A audiência foi solicitada pelo deputado estadual Luciano Duque (Solidariedade). Segundo o parlamentar, a audiência pública representa mais uma tentativa de diálogo com órgãos, instituições e agricultores afetados diretamente com a criação da reserva. “O sentimento de revogação da reserva é trazido pela população, mas, ao mesmo tempo, a Alepe dialoga com o Governo do Estado para buscar uma solução para as três mil famílias afetadas”, salienta o parlamentar.

O deputado reconheceu que, mesmo o refúgio sendo positivo para a preservação do bioma Caatinga e das espécies de animais silvestres, muitas pessoas dependem da agricultura familiar para viver. “Defendemos que essas pessoas possam ter o direito a usar a sua terra e não sejam expropriadas do direito de produzir”, declarou.

Em resposta à demanda, a secretária estadual de Meio Ambiente e Sustentabilidade, Ana Luiza Ferreira, explicou que, apesar de ter sido criada mediante decreto há oito anos, qualquer mudança numa unidade de conservação já estabelecida deve ser feita por lei. Além disso, é necessário fazer estudos e escutar a população para realizar qualquer mudança, segundo ela. O encaminhamento realizado na audiência é que os estudos necessários para possíveis mudanças serão realizados pela Agência Estadual de Meio Ambiente (CPRH), e que serão concluídos em 60 dias.

Financiamento

Por conta das limitações ao financiamento agrícola, José Ademilson, produtor rural de Lagoa Grande, defende a revogação do decreto que cria a Reserva Tatu Bola. “Também perdemos o direito à energia e até mesmo à patrulha de estradas vicinais”, falou o agricultor, que preside a Associação Comunitária dos Campesinos Afetados pela Reserva de Vida Silvestre Tatu Bola (ASCCAMP/RVS).

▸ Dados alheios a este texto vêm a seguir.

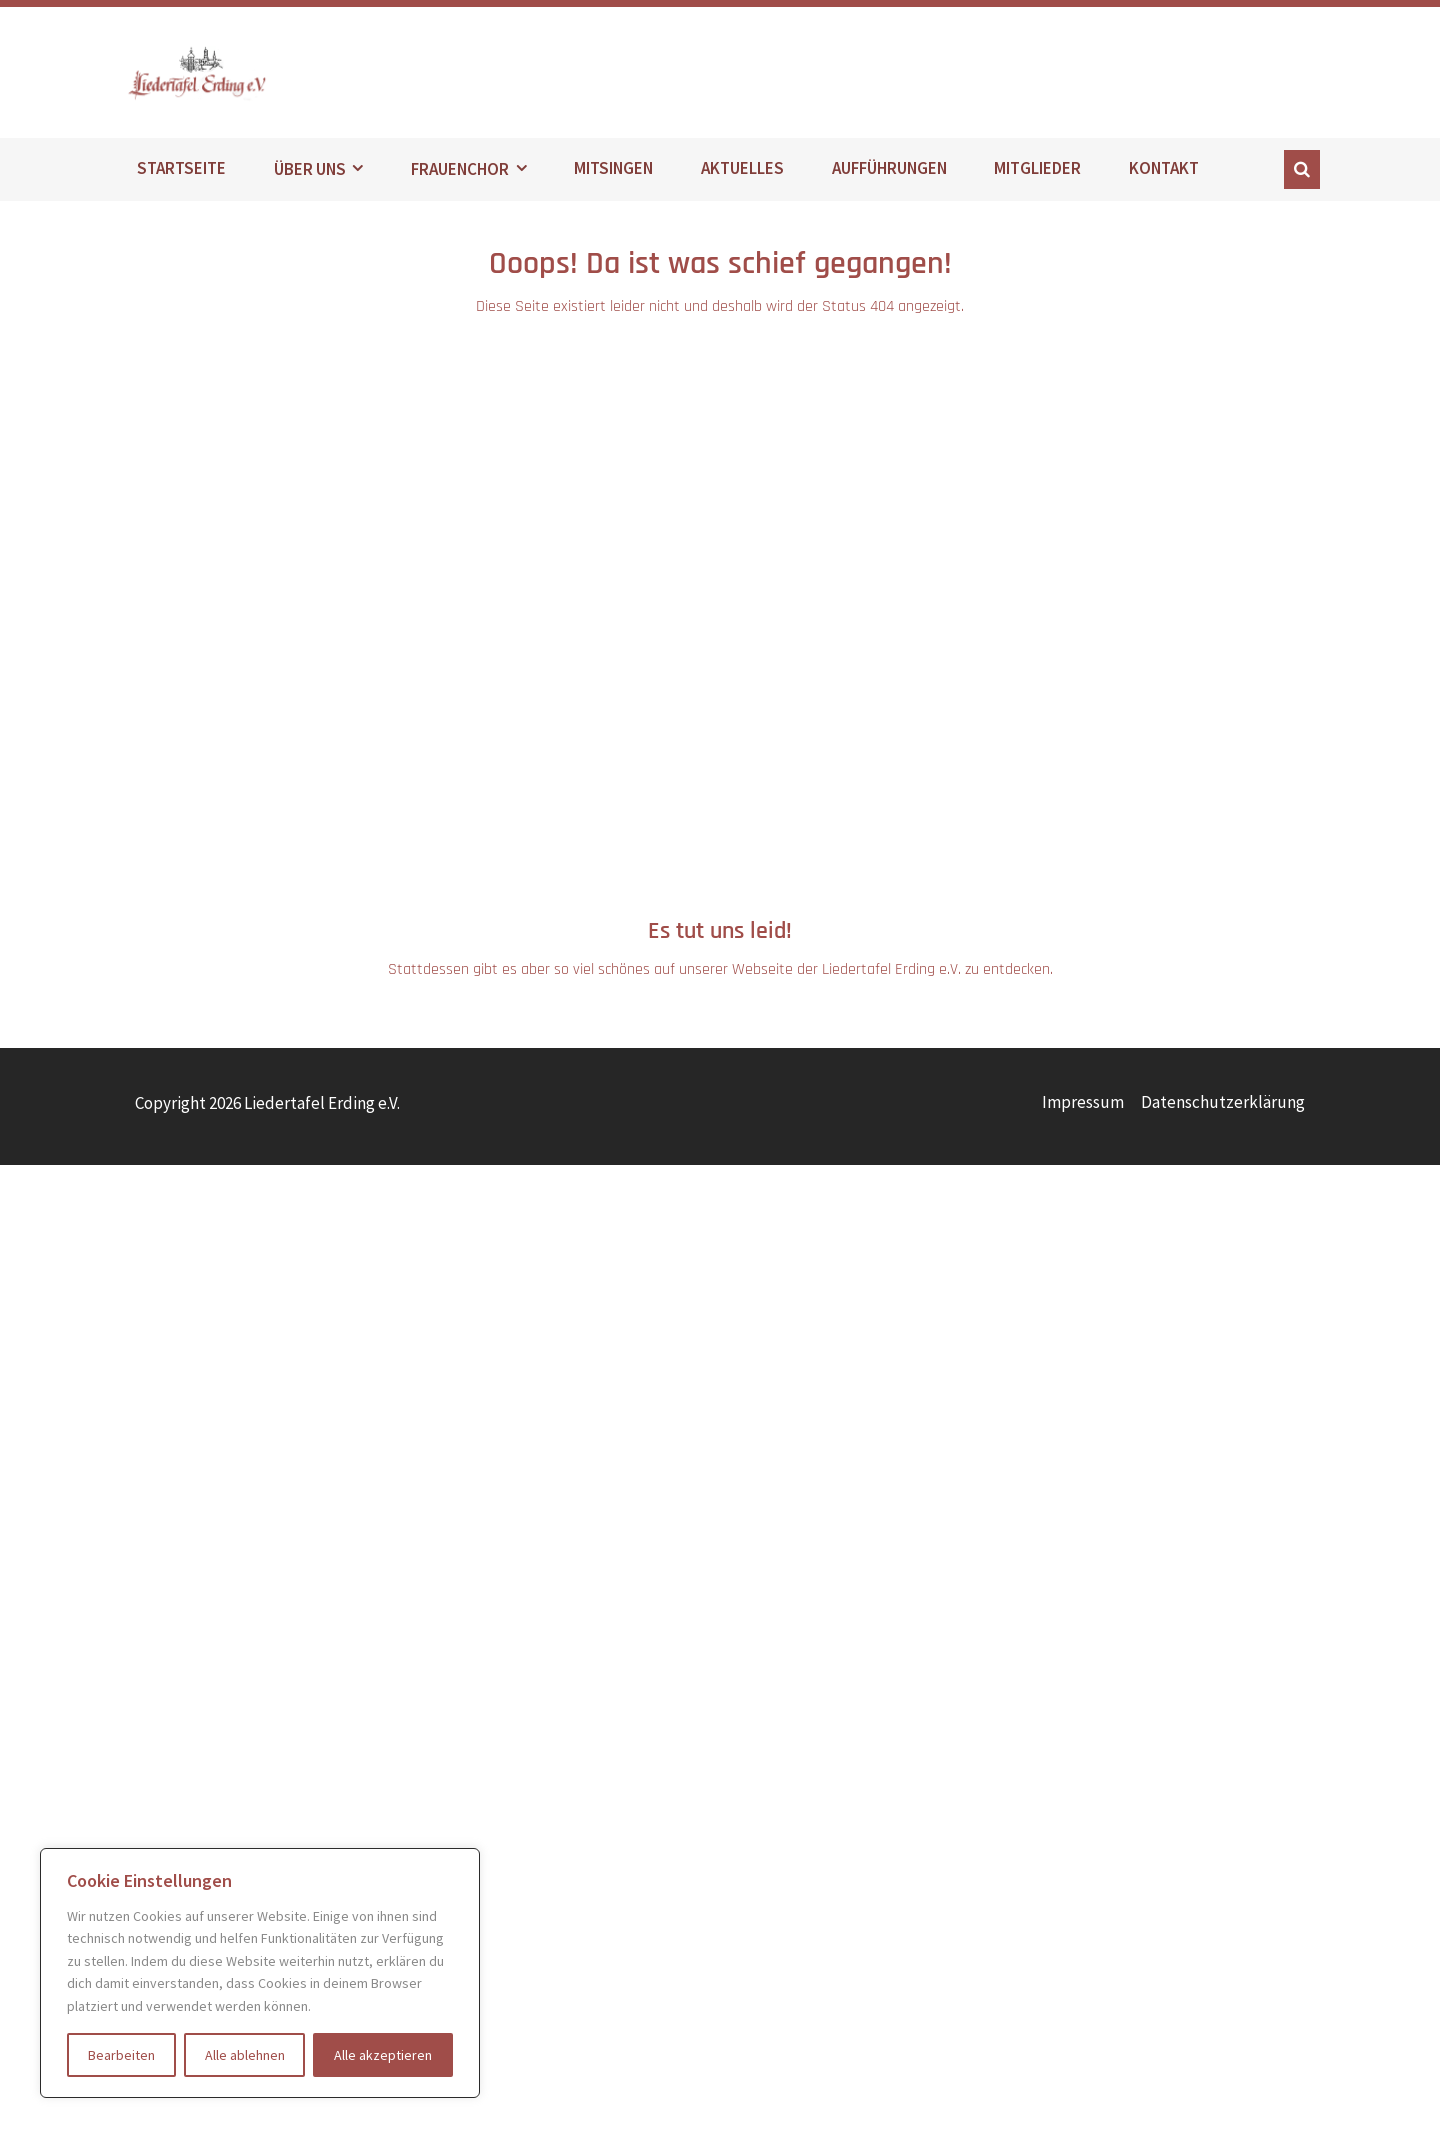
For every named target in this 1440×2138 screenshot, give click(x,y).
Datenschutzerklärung (1223, 1107)
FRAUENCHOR (460, 174)
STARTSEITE (181, 174)
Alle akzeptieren (383, 2055)
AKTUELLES (742, 174)
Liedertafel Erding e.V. (239, 75)
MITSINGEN (613, 174)
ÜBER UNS (310, 174)
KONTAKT (1164, 174)
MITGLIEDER (1037, 174)
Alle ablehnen (245, 2055)
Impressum (1083, 1107)
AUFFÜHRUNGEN (889, 174)
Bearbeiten (121, 2055)
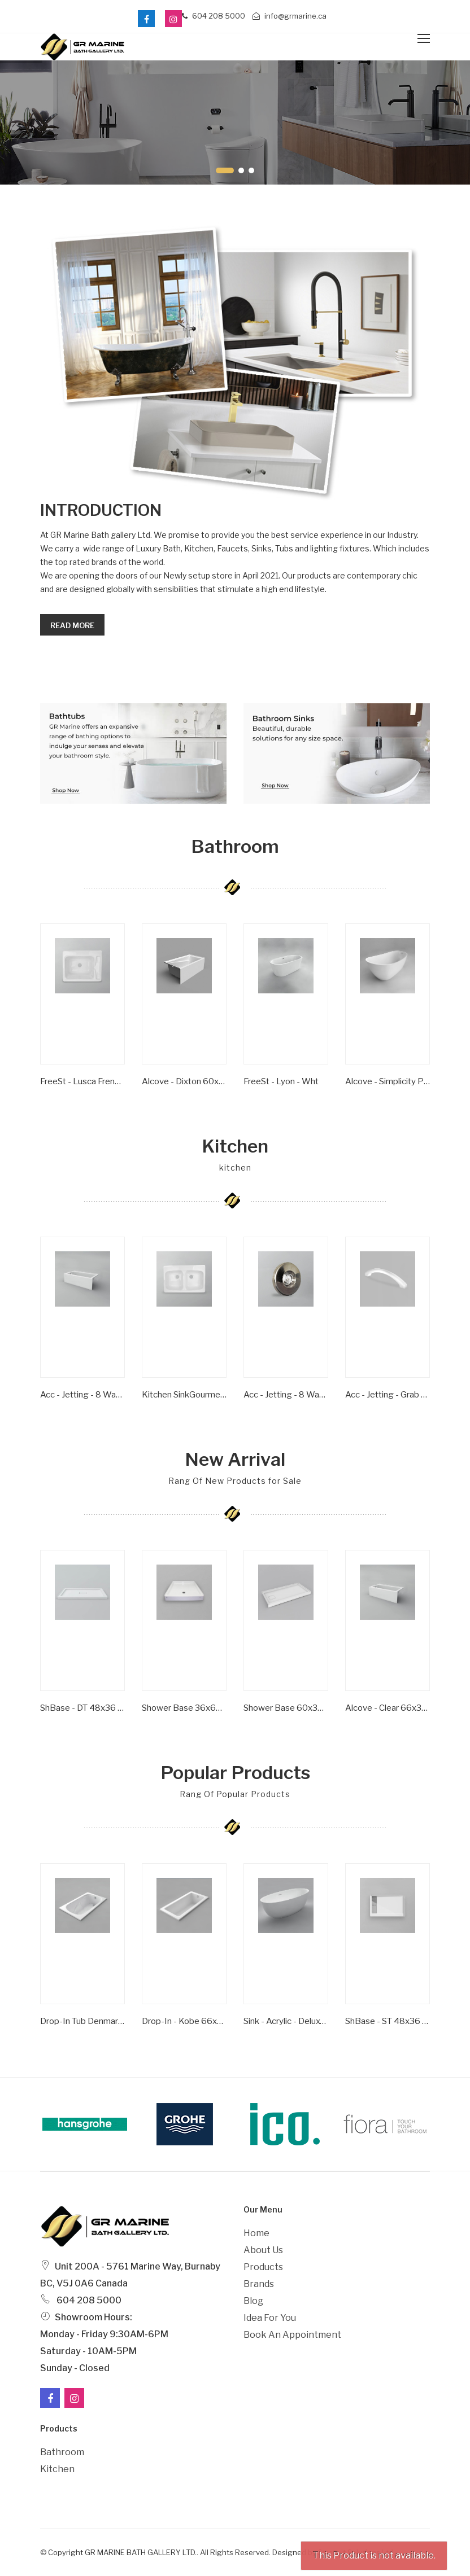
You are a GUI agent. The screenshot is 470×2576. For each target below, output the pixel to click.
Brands (258, 2284)
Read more (72, 625)
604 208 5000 (213, 15)
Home (256, 2233)
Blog (253, 2300)
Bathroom (62, 2452)
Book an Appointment (292, 2334)
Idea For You (269, 2317)
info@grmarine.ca (290, 15)
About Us (263, 2250)
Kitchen (57, 2469)
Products (263, 2267)
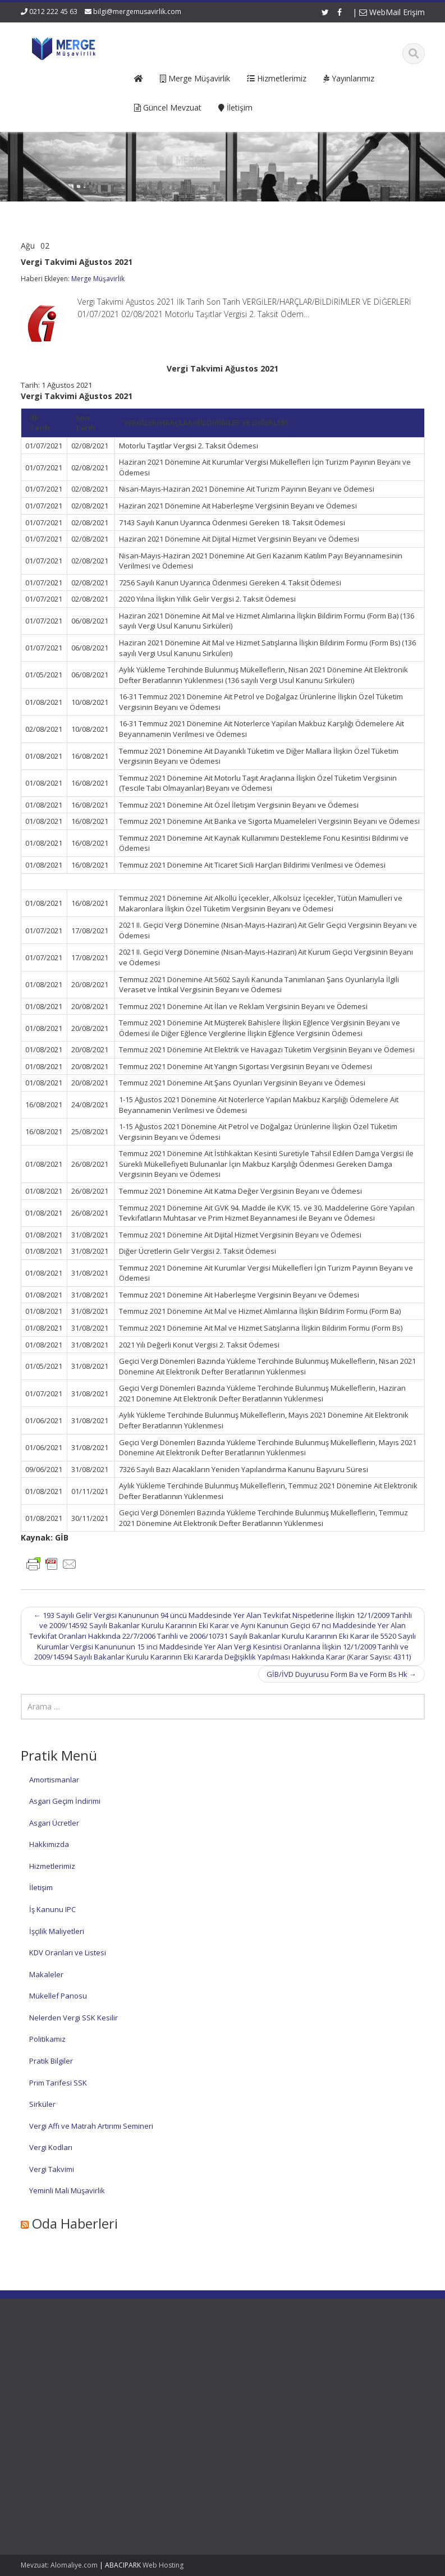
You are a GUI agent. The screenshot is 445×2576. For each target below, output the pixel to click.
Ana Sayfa (164, 2361)
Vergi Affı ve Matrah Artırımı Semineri (91, 2126)
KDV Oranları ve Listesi (67, 1952)
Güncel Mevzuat (175, 2392)
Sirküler (42, 2104)
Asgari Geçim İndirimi (64, 1801)
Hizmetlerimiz (52, 1866)
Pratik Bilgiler (51, 2061)
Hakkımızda (49, 1844)
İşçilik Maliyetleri (56, 1931)
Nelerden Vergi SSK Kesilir (73, 2018)
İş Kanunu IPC (52, 1909)
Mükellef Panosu (58, 1996)
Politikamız (47, 2039)
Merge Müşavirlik (98, 278)
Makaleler (46, 1974)
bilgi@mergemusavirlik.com (137, 11)
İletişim (41, 1887)
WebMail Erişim (392, 12)
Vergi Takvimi (51, 2169)
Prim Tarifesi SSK (58, 2083)
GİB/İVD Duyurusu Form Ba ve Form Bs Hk (341, 1674)
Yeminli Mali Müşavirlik (67, 2190)
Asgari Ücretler (54, 1823)
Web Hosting (163, 2565)
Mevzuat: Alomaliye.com (59, 2565)
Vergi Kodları (50, 2147)
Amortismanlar (54, 1780)
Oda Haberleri (75, 2223)
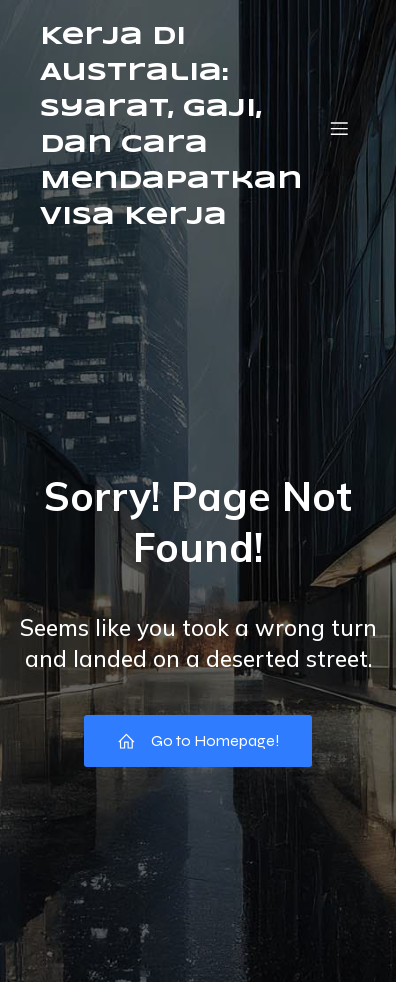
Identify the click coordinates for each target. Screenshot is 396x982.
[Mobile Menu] (339, 128)
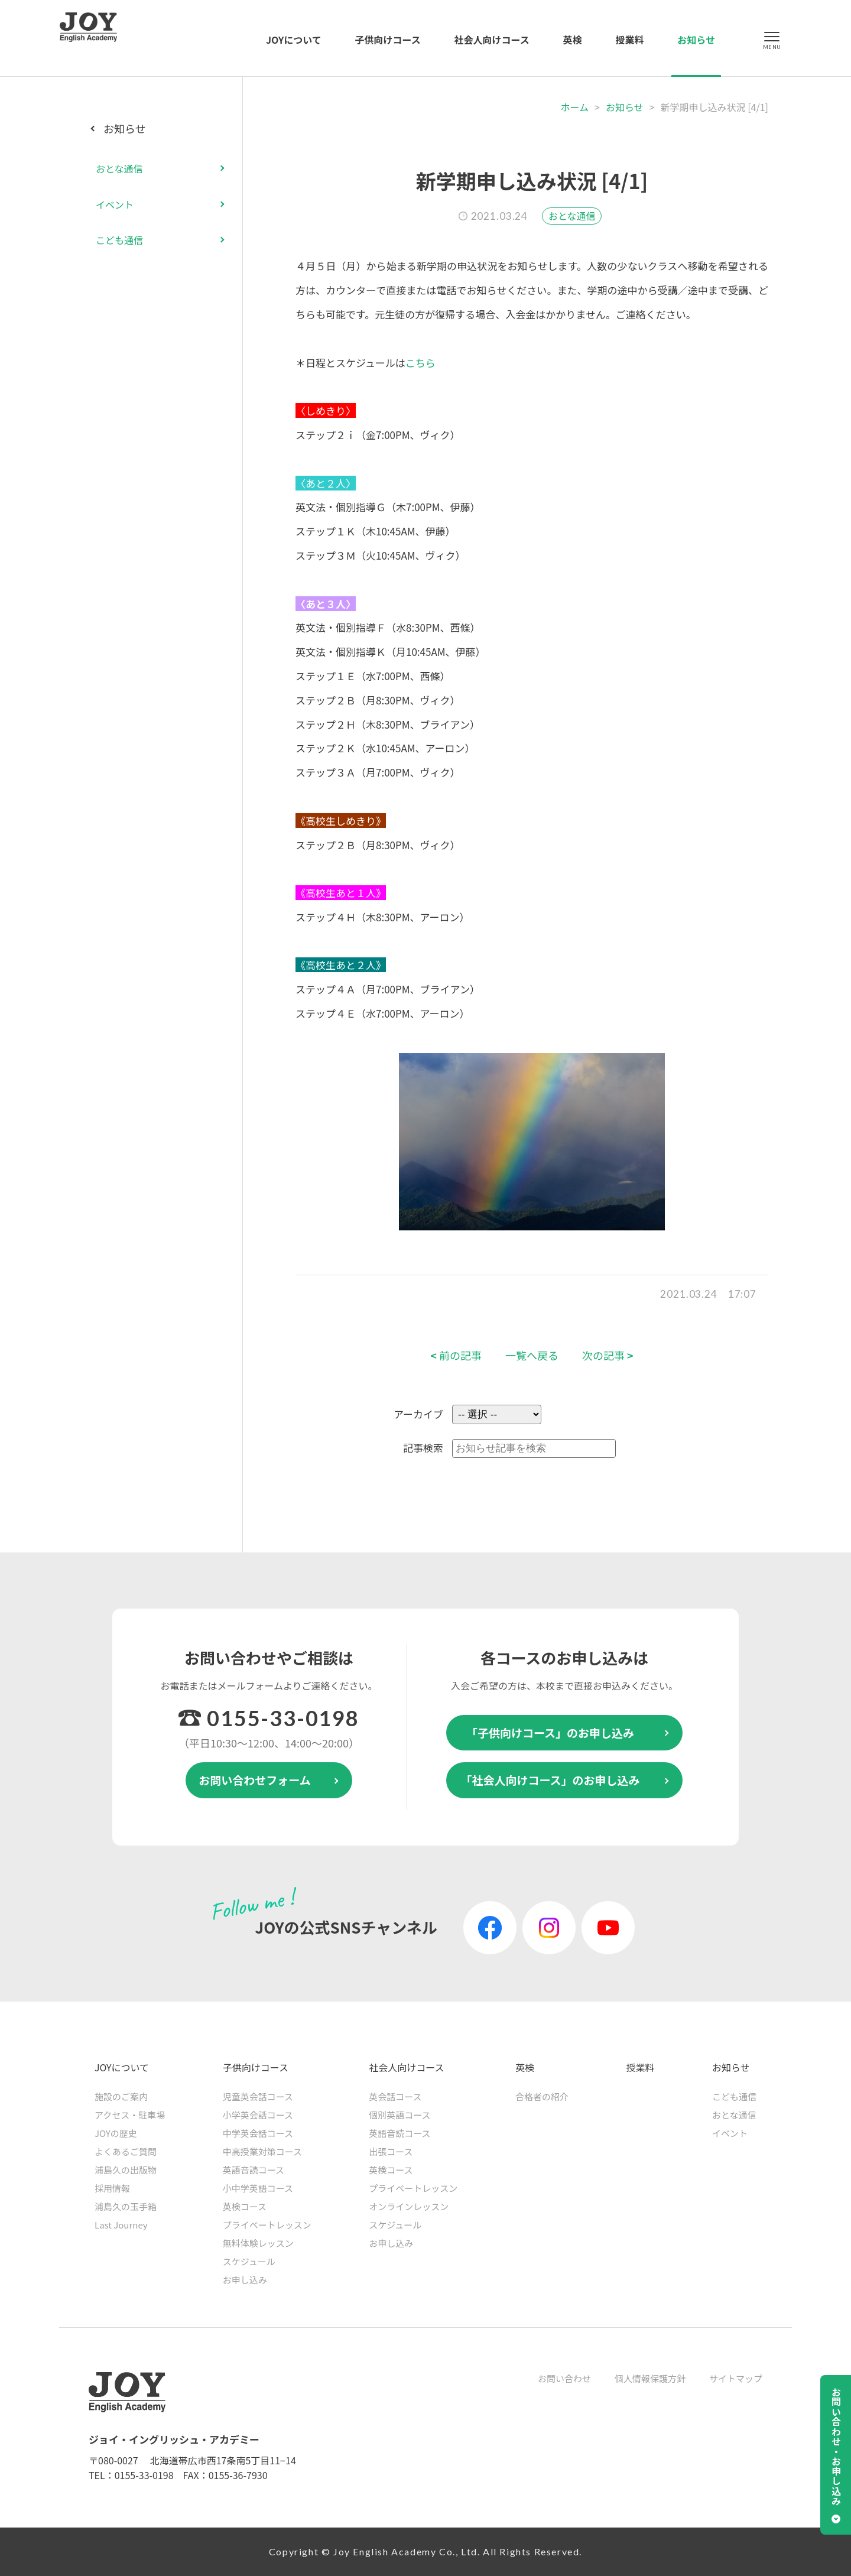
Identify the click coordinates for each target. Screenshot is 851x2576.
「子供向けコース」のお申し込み (550, 1732)
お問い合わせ (564, 2378)
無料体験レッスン (258, 2243)
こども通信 (119, 240)
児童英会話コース (258, 2096)
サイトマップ (735, 2378)
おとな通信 (572, 216)
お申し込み (245, 2279)
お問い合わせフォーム (254, 1780)
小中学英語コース (258, 2188)
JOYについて (293, 40)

A posição também foi defendida pela diretora de Meio Ambiente da Fetape (Federação dos Trabalhadores Rurais, Agricultores e Agricultoras Familiares de Pernambuco), Ivanice Melo, e pelo deputado federal Lucas Ramos (PSB-PE). Assim como Ademilson, eles questionaram a extensão da escuta da população na criação da reserva em 2015.

“Eu não conheço ninguém que tenha participado de encontros como esse. Tivemos os municípios que receberam mais recursos do ICMS Socioambiental, mas esses recursos não chegaram aos trabalhadores rurais”, argumentou Lucas Ramos. Já a Fetape defende que, com a revogação do refúgio silvestre, seja aprovado um projeto de lei para recategorização da unidade para Área de Proteção Ambiental (APA), com mosaicos de áreas de proteção integral dentro do território inicial.

A secretária Ana Luiza Ferreira respondeu que a CPRH se manifestou junto ao Banco do Nordeste (que recusou financiamento de áreas dentro do Refúgio Tatu Bola), reiterando a posição “de que até que os estudos definitivos estejam prontos, fossem retomados os financiamentos pras atividades que sejam compatibilizadas com aquela unidade de conservação”. A Secretaria de Meio Ambiente também está articulando financiamentos junto a fundos privados destinados à preservação ambiental, como o Funbio (Fundo Brasileiro para a Biodiversidade).

A reunião foi presidida pelo deputado Romero Sales Filho (União), presidente da Comissão de Meio Ambiente da Alepe, que teve ao seu lado o deputado Doriel Barros (PT), à frente da Comissão de Agricultura. Também fizeram parte do debate os deputados Socorro Pimentel (União), Jarbas Filho (MDB) e Rosa Amorim (PT), assim como vereadores e sindicalistas rurais das regiões afetadas, e os prefeitos George Duarte, de Santa Maria da Boa Vista, e Valmir Capellaro, de Lagoa Grande.